Texto fornecido =>
......

3. É hora de, junto com as ações contra a fome e a miséria, proporcionar processos de formação e conscientização das famílias e pessoas atendidas. A pedagogia libertadora e conscientizadora de Paulo Freire ganha um espaço privilegiado, seja na busca coletiva de soluções e alternativas de sobrevivência, seja no exercício da cidadania e na consciência de direitos, especialmente dos mais pobres entre os pobres, daqueles que nunca tiveram oportunidade na vida.

4. O capitalismo está sendo desnudado em sua essência nesta crise, quando alguns opõem Saúde e economia, quando se diz que a economia está em primeiro lugar, e depois a saúde e a vida. O mercado não salva a vida das pessoas, mas sim a solidariedade. A brutal desigualdade econômica e social está sendo, mais uma vez, desnudada no Brasil. Abre-se o espaço de denunciá-la e, especialmente, exigir seu enfrentamento com, por exemplo, a taxação das grandes fortunas, entre outras medidas e propostas.

5. A pandemia coloca em evidência o papel do Estado, desde que comprometido com as necessidades da população. O Estado deve estar a serviço do povo, de sua saúde, de seus direitos, e não para preservar a renda, a riqueza e o poder de alguns poucos privilegiados.

6. Políticas públicas, como as do SUS, são fundamentais neste momento, com participação popular. Nos inícios do Fome Zero, Frei Betto propôs o MESA – Ministério de Segurança Alimentar, o COPO – Comitê Operativo do Fome Zero, o PRATO – Programa Todos pela Fome Zero, o SAL – Agentes de Segurança Alimentar, e o TALHER – instrumento para ajudar a comer, e o correspondente a oficinas de formação em castelhano, de onde surgiu uma extensa rede de educadores e educadoras populares por todo Brasil, organizados na Rede de Educação Cidadã (RECID). O sentido político era ‘matar a fome de pão, saciar a sede de beleza’. É preciso exigir políticas públicas de enfrentamento à fome, à miséria, ao desemprego e no enfrentamento da pandemia do coronavírus, com recursos públicos suficientes e com ampla participação social e popular.

7. A participação popular está se revelando mais do que necessária no combate à pandemia, bem como no enfrentamento da crise econômica e social já vigente, e que vai se aprofundar muito no próximo período. Sem povo organizado e lutando por direitos e democracia, não haverá mudanças e não haverá saída para a crise.

8. Cresce o espaço da ação política, da cidadania, dos direitos. Mas sempre articulada com a organização local, de base, do (re)encontro com a própria família e com os vizinhos, com os membros das comunidades. E com a ativação, reativação, ação articulada e em rede, de movimentos sociais e populares, de ONGs, de pastorais sociais, de diferentes instituições e entidades, num grande movimento nacional, a partir da base, de baixo para cima. O povo organizado, baseado na justiça, na igualdade e na solidariedade, constrói o Brasil Popular.

......

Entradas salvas
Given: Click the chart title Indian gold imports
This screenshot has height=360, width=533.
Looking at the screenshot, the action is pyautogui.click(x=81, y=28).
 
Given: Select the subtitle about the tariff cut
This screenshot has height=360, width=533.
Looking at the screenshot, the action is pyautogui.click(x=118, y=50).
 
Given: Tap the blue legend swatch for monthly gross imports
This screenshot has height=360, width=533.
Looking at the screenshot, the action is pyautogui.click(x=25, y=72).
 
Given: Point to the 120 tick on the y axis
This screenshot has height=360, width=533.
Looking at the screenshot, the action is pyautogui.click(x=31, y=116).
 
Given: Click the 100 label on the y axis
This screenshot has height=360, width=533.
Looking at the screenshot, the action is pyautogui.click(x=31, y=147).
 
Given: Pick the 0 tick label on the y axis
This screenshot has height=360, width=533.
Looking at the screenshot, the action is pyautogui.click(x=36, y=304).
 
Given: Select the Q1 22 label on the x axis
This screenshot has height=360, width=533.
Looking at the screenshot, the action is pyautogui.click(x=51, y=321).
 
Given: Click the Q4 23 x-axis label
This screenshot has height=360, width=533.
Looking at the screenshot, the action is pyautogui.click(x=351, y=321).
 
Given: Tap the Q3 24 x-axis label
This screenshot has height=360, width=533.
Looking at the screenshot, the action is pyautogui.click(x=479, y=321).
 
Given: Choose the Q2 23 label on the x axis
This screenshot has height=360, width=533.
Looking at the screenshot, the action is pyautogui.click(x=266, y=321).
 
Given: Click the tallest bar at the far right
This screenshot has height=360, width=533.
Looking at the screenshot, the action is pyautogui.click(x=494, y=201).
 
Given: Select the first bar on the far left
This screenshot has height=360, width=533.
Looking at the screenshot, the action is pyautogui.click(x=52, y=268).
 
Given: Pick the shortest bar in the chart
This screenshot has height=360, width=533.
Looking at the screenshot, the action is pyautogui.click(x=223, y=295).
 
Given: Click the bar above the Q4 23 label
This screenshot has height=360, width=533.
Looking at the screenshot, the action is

......

Tarefa A => Liste todas as siglas que, segundo o texto, Frei Betto propôs nos inícios do Fome Zero.
Tarefa B => Reproduza do texto o trecho que começa nas palavras "4. O capitalismo" e termina após "medidas e propostas.".
Baseie-se apenas no texto.

Resposta esperada A => MESA, COPO, PRATO, SAL, TALHER

Resposta esperada B =>
4. O capitalismo está sendo desnudado em sua essência nesta crise, quando alguns opõem Saúde e economia, quando se diz que a economia está em primeiro lugar, e depois a saúde e a vida. O mercado não salva a vida das pessoas, mas sim a solidariedade. A brutal desigualdade econômica e social está sendo, mais uma vez, desnudada no Brasil. Abre-se o espaço de denunciá-la e, especialmente, exigir seu enfrentamento com, por exemplo, a taxação das grandes fortunas, entre outras medidas e propostas.